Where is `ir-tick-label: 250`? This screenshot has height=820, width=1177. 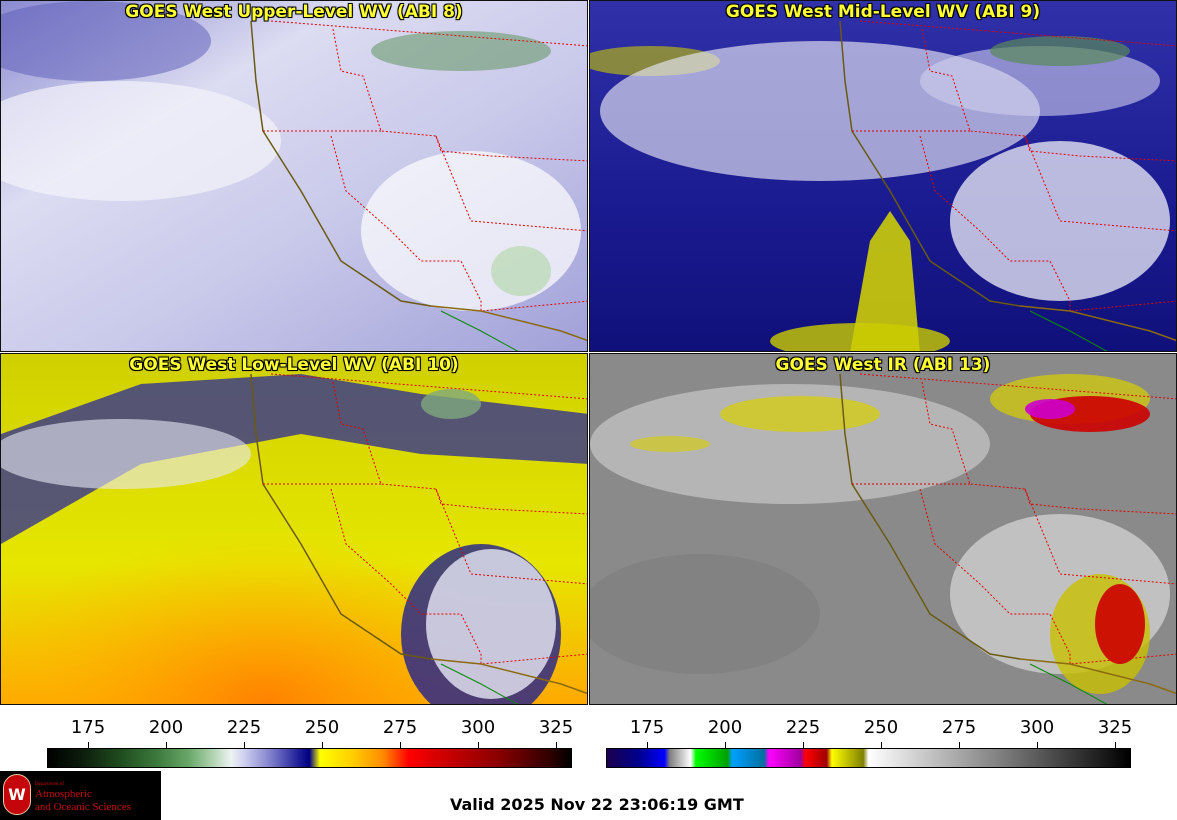 ir-tick-label: 250 is located at coordinates (881, 728).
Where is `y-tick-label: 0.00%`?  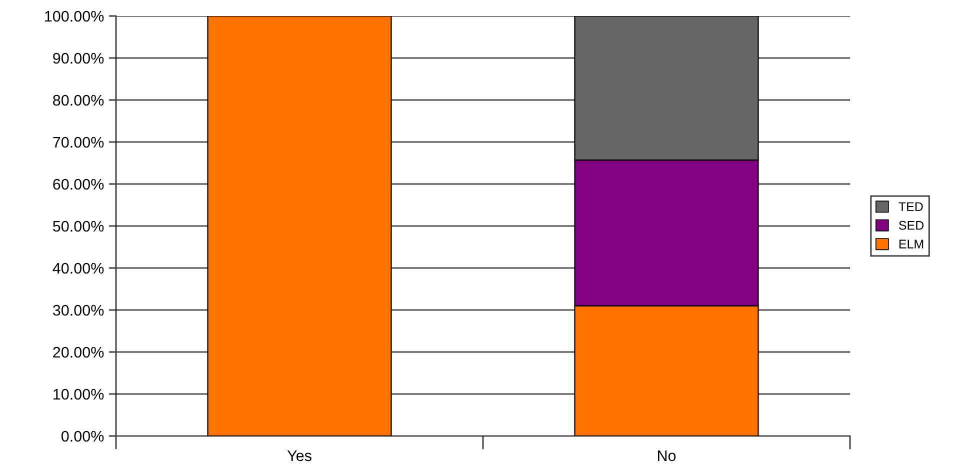 y-tick-label: 0.00% is located at coordinates (82, 436).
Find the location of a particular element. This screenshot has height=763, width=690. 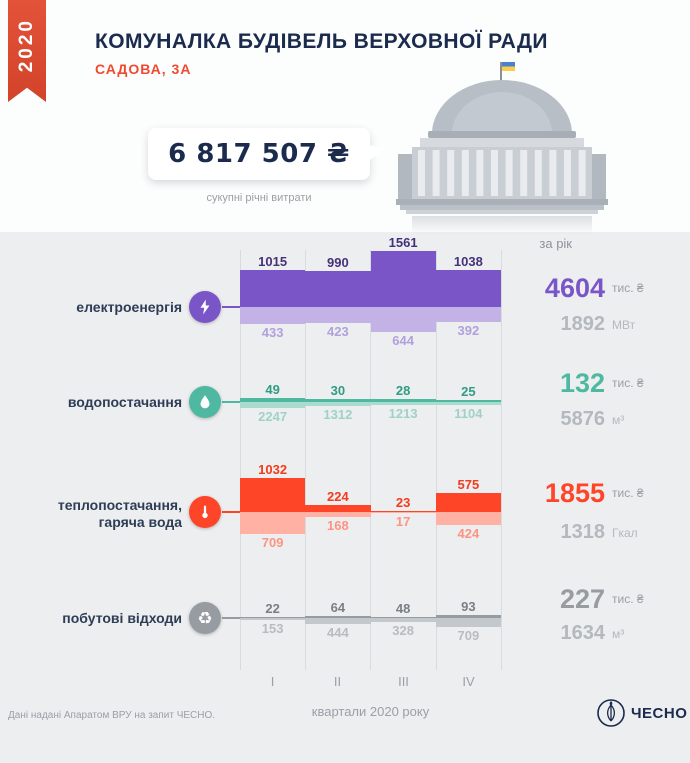

total-waste-usage: 1634 is located at coordinates (583, 633).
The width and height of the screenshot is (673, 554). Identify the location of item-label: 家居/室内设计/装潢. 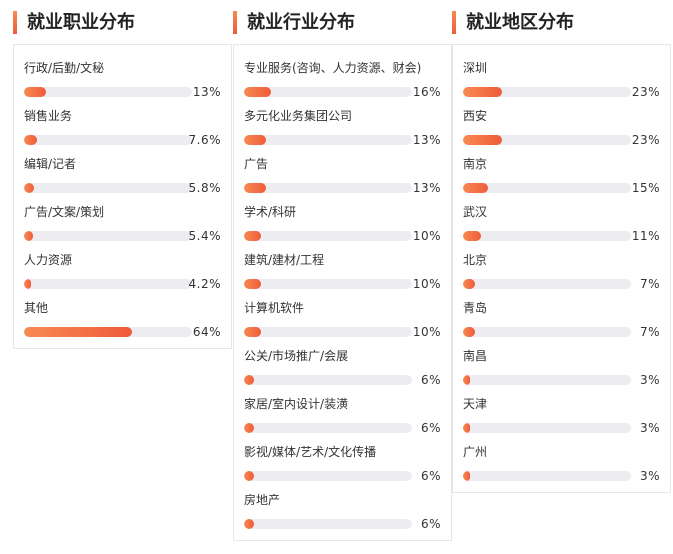
(296, 404).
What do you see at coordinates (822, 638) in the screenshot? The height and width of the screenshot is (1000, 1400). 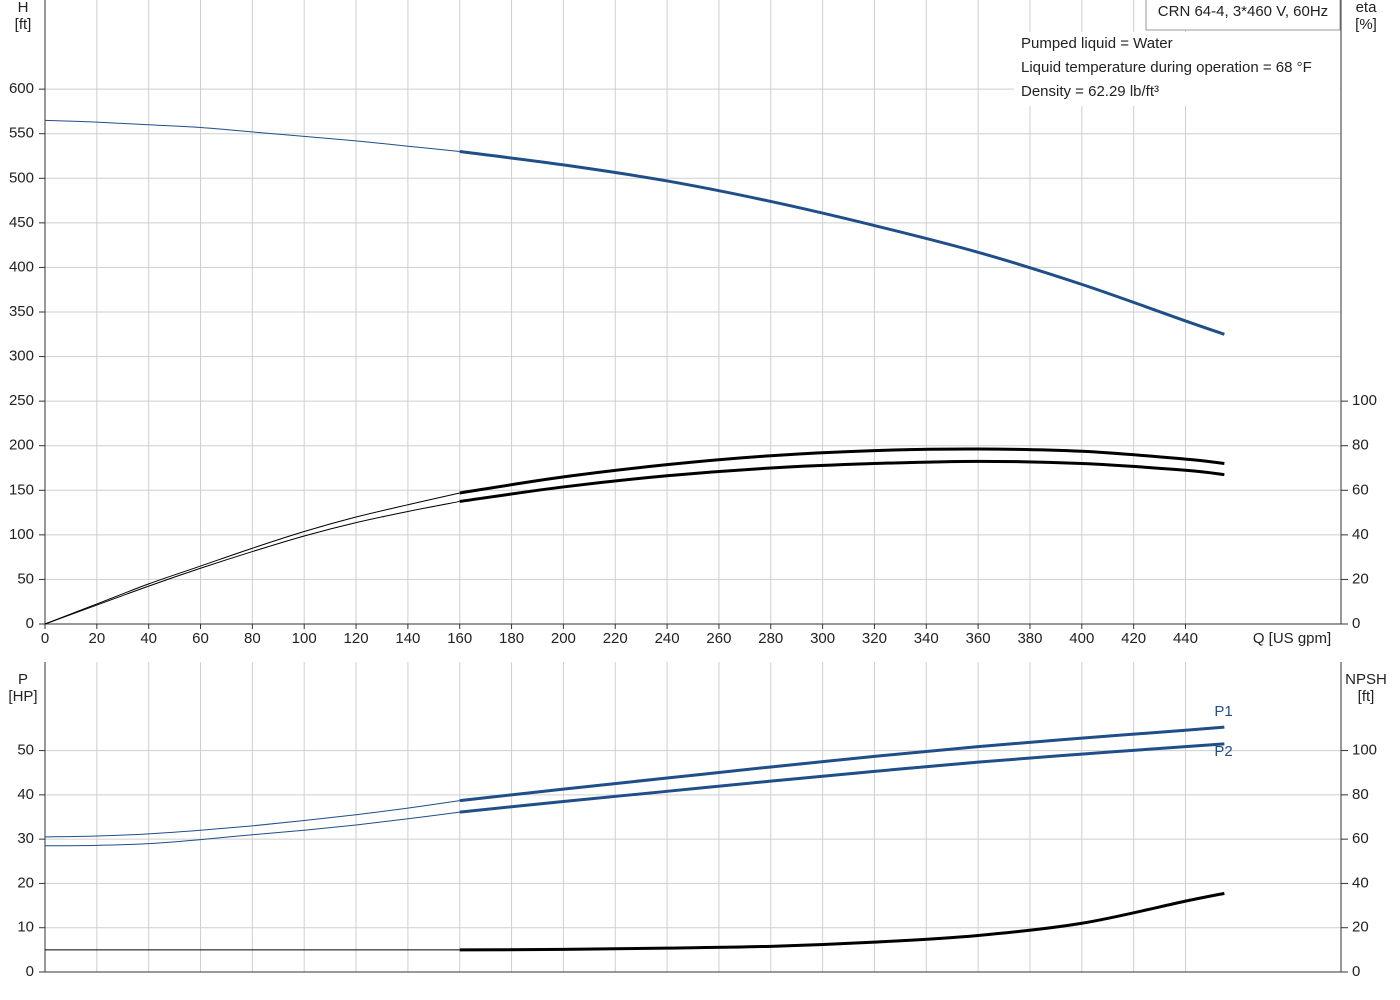 I see `x-tick-label: 300` at bounding box center [822, 638].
□ □ □ □ □ □ □
Could you return, word for word, every line from the one containing "Find the location" up to and including the one containing "(296, 404).", leaving out the pictures?

Find the location of a particular element. This screenshot has height=763, width=690. 

total-waste-usage: 1634 is located at coordinates (583, 633).
The width and height of the screenshot is (673, 554). Identify the location of item-label: 家居/室内设计/装潢. 
(296, 404).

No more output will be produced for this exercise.